I’m not in the monastery anymore. But I’m still trying to build something in that posture.

On the outside of the cage

I’m venturing more intentionally into freelance after a number of years as an in-house designer for a non-profit, designing within an established brand. Articulating my own voice, choosing a symbol, deciding what I want this to be — it’s a lot like clinging to the outside of a cage. The hive isn’t built yet. The queen isn’t installed. Most days, I don’t have full access to the thing I’m committing to.

It would be easy to be afraid of that.

But I keep thinking about my great-grandfather in his yard, and the postal bee on the outside of the cage. Both of them were doing something unreasonable. Neither of them seemed worried about it.

And neither of them were alone, really. My great-grandfather had his bees. The postal bee had a colony she was following, even from the outside. Bees don’t make honey alone — a single bee produces about a twelfth of a teaspoon in her lifetime. Everything meaningful they make is collective.

Freelancing can feel like the opposite of that. One person, one laptop, one quiet desk. But the longer I do this work, the more I notice that nothing I make is really mine alone. The client’s vision. The photographer whose image I’m typesetting around. The writer whose words I’m making room for. The reader on the other end of the design, who completes it by paying attention.

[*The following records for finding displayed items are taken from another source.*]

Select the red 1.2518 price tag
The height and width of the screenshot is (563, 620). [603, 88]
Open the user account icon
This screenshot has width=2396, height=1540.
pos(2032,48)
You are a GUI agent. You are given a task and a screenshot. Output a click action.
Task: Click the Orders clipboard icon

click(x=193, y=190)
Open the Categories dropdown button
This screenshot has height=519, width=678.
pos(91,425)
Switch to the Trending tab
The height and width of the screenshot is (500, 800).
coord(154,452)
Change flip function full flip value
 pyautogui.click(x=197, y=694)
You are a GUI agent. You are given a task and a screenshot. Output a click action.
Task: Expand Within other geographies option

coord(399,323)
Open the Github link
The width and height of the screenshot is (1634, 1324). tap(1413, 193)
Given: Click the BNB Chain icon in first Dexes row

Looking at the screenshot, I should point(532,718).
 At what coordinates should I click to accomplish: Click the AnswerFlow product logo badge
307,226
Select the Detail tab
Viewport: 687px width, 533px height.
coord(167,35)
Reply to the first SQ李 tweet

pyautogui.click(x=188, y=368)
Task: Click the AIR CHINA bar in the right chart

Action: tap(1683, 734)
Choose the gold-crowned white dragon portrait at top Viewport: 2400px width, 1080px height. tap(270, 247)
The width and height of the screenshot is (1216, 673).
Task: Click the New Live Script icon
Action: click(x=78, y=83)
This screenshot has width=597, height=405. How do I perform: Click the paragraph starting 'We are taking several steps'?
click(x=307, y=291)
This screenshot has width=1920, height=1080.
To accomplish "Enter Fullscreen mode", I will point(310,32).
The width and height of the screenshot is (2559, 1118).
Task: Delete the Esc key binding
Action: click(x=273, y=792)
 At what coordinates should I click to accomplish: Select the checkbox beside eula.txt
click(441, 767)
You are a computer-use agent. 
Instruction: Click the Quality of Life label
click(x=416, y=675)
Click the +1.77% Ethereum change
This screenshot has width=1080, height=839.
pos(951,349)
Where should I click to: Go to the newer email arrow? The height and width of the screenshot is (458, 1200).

Design, at its best, is hive-making. Hives have a beauty to them — but they’re not made to be beautiful. They’re made to fulfill a purpose. That’s how design is, too. The work is in service of something. The form follows from the function, and if care goes in, it shows up as a kind of beauty.

Slow symbols

I’m a designer, so people assume I’d have my own logo locked down before launching anything. I don’t — not yet. The honeybee is a through-line in my thinking, not a finished mark on a business card.

This feels important to say out loud: I’m taking my time with it.

The truest brands I’ve worked on — and the ones I’ve most admired from a distance — weren’t assembled quickly. They were recognized over time. A symbol earns its place by refusing to leave. You keep coming back to it, trying to outgrow it, and finding you can’t. That’s usually a sign you’ve found something real.

The bee keeps showing up. I keep letting her.